Why volunteer at UCLH? 

At UCLH giving your time helps make a big difference to our patient’s lives. Having volunteers enables us to do more, whether that is time to spend with patients, or helping give our teams extra capacity.

Volunteering is a two-way exchange of skills, and we want your volunteering with us to be a rewarding experience. Some of the main reasons to volunteer with us are:

  • Make a real difference to our patients, their families, friends and relatives.
  • Give something back to your local community.
  • You will be part of a team - as well as being part of our large volunteer team you will have a volunteer supervisor who will support you throughout your volunteering journey.
  • Learn new skills.

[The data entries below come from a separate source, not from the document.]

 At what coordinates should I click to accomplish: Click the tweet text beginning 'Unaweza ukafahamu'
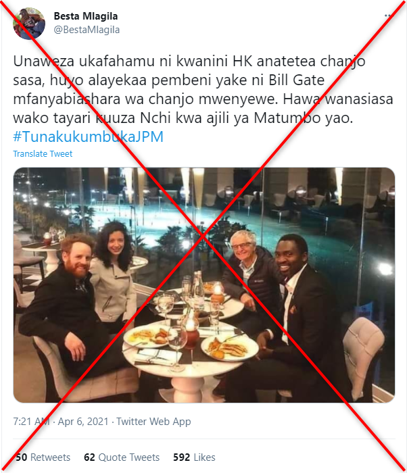coord(204,90)
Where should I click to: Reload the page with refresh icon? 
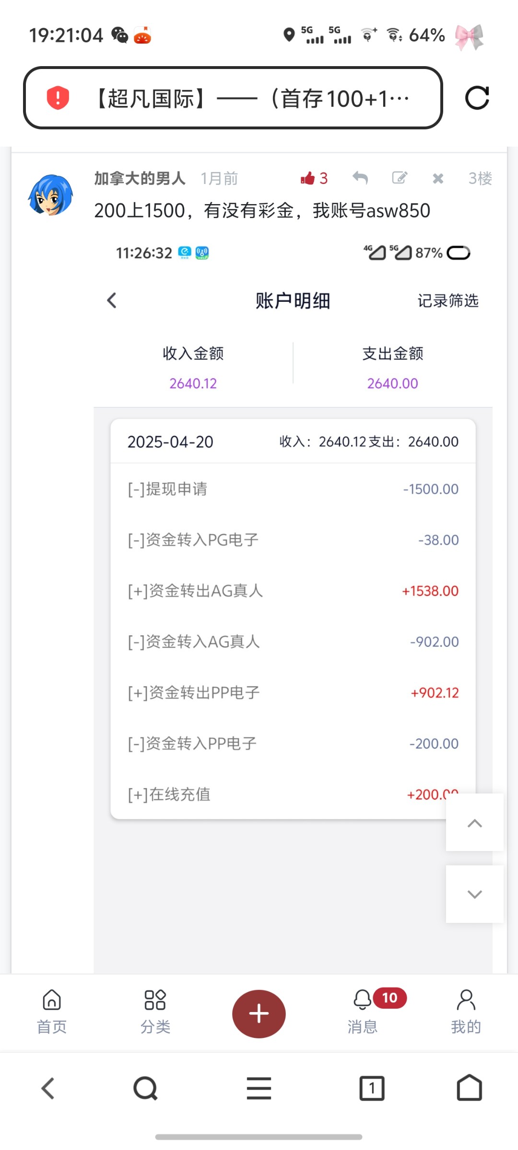point(477,98)
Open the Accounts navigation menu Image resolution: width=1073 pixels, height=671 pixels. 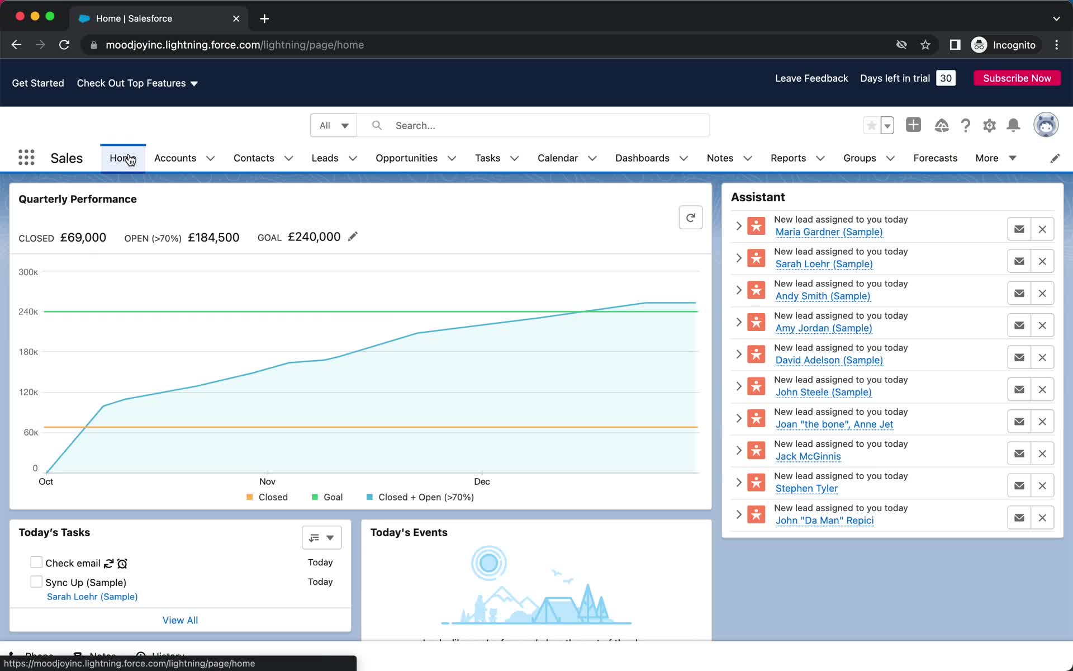click(210, 158)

Volunteering is a great way of developing lots of different types of skills, and in addition we will ensure that youa re fully trained to carry out your role including access to core online training and ongoing development opportunities.
  • Improve your CV and get some work experience: many of our volunteers have found that volunteering significant assisted them in finding employment and helped them apply to university.
  • Meet other interesting people of all ages and backgrounds and make new friends. You will be invited to Volunteer Forums and other events, where you will be able to network with other volunteers across UCLH.
  • Do something different and have Fun.

 What our patients say...

  • “This service is wonderful and I hope it continues. The therapist was very professional and polite and talked me through the therapy. I felt very relaxed and have had the best night sleep in a long time! It should be part of every hospital experience”

    Claire, an inpatient at UCH who received Reflexology by a Volunteer Complimentary Therapist

  • “When I arrived at the Centre I was quite worked up, it was a two-hour journey down and I was quite anxious about the whole thing. When me and my wife first walked through the door we were really impressed with the building but a little overwhelmed! Then this young lady came up to us and asked if we needed help. She wasn’t patronising, and it didn’t feel like she was intruding. She chatted to us, listened and showed us where we needed to go. I immediately felt better. She was welcoming and friendly and actually helped distract me from worrying. I think all hospitals should have a similar service.”

    Graham, a patient visiting the Cancer Centre who was greeted by a volunteer welcomer and guide.